Which graph could represent the variation with time t of the ball’s speed v as the ball moves from P to S?

Reference: Past Exam Paper – June 2017 Paper 12 Q6

Solution:

Answer: A.

The ball moves on a frictionless surface. That is, no frictional force acts on the ball and thus, no energy is wasted against friction.

From P to Q, the ball can be considered to have 2 components: a horizontal component and a vertical component.

The horizontal component remains unaffected (as there is no friction) while the vertical component is affected by the acceleration due to gravity which is downwards.

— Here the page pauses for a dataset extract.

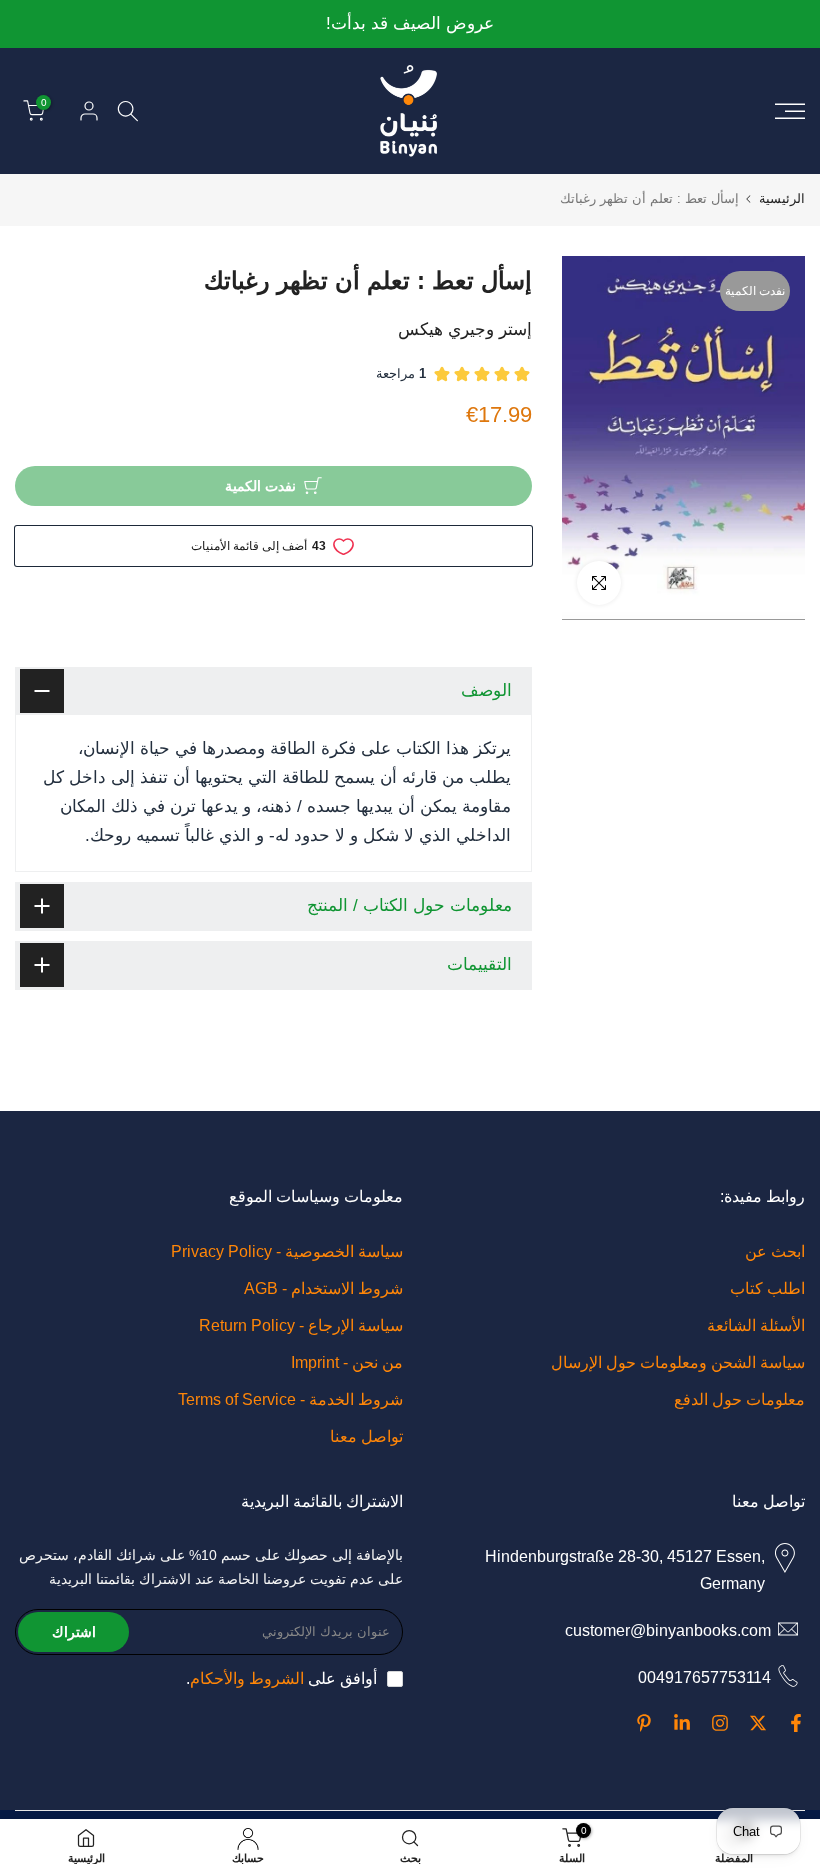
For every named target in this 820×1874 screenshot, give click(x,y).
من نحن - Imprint (347, 1362)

From P to Q, the vertical component of speed is upwards while the acceleration due to gravity g is downwards. This causes the speed of the ball to decrease. Since g is constant, the decrease in speed is also uniform [gradient is constant – a straight line in the graph]. [D is incorrect]

From Q to R, the ball moves horizontally. It does not have a vertical component. Since the horizontal component is constant, the speed is also constant from Q to R. [B is incorrect]

From R to S, the vertical component is downward and g is also downward. So, the speed increases uniformly.

In terms of energy,

From P to Q, KE - - > GPE    (KE and speed decrease)

From Q to R, GPE remains constant (constant height – KE and v does not change)

From R to S, GPE - - > KE    (KE and speed increase)

 

Since S is at the same level as P. the GPE is the same. And thus, the KE is also the same as before (and so, speed is also the same as before). So, because the ball ends up at the original level, it cannot be travelling faster at the end than it was travelling at the start. [C is incorrect].